STUDY OF TRIMMING BEHAVIOR OF AUTOMOTIVE MAGNESIUM SHEET MATERIALS

Abstract

Sheet trimming is an important forming operation in stamping industry. However, trimming of automotive magnesium sheet materials is not well understood. The objective of present study was to investigate the trimming behavior of AZ31 and ZEK100 automotive magnesium sheet materials using a laboratory-based experimental set-up and complementary finite element (FE) simulations of the lab-based experiments. The effects of the trimming process parameters that included tool setup configuration, punch speed, clearance, sheet thickness and sheet orientation (rolling and transverse directions) on the quality of trimmed edge were analyzed. Experimental results indicated that the trimmed edge quality depended strongly on the trimming conditions. The optimal trimming parameters for AZ31 and ZEK100 sheets were experimentally obtained. Interrupted trimming experiments were conducted to examine crack initiation and development, the mechanism of fracture, and the generation of the fracture profile of the trimmed edges.

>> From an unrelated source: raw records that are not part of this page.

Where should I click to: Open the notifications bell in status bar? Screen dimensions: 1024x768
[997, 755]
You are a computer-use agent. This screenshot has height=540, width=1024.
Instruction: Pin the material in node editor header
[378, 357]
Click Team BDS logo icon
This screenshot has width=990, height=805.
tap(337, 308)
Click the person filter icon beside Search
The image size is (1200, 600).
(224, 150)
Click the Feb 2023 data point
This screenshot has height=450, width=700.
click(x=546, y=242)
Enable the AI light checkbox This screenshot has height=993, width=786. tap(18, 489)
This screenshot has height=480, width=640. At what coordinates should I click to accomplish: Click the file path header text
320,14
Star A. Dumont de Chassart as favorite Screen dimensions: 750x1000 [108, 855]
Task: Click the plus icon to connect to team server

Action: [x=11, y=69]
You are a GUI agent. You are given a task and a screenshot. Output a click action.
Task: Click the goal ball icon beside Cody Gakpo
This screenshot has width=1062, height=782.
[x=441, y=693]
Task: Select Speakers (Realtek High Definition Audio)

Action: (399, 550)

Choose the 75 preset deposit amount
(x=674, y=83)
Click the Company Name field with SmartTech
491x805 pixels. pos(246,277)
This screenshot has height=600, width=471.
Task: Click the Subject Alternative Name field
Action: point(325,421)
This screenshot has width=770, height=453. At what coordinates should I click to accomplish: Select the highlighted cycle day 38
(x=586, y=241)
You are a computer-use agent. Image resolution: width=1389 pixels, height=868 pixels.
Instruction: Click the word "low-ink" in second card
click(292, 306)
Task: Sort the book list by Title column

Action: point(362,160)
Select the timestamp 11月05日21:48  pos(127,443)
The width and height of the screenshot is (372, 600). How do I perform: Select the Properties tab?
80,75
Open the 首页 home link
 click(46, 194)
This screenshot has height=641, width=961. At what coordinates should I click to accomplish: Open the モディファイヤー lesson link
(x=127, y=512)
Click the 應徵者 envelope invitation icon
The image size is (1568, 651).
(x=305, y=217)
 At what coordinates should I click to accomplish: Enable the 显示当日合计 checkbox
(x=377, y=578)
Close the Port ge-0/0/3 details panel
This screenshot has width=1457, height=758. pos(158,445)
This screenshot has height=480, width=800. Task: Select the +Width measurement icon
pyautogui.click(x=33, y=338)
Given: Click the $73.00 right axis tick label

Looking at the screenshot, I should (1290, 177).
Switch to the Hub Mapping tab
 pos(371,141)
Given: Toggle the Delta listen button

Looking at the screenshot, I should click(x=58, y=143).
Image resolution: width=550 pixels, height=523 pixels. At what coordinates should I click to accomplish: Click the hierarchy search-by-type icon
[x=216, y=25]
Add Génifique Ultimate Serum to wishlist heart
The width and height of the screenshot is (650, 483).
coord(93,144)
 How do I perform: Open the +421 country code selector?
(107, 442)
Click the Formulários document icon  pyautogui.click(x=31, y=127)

The R-value as a measure of material anisotropy and fracture strain of both materials were measured using uniaxial tension and plane strain tests and incorporated in the FE model. General purpose Finite Element software ABAQUS/Explicit was employed to simulate the trimming process where five different fracture criteria and element deletion method were used to predict profile of trimmed edge and the fracture initiation and development during the trimming process. Good general agreement was observed between experiments and FE simulations. However, some discrepancies were also observed. These are presented and discussed in the thesis.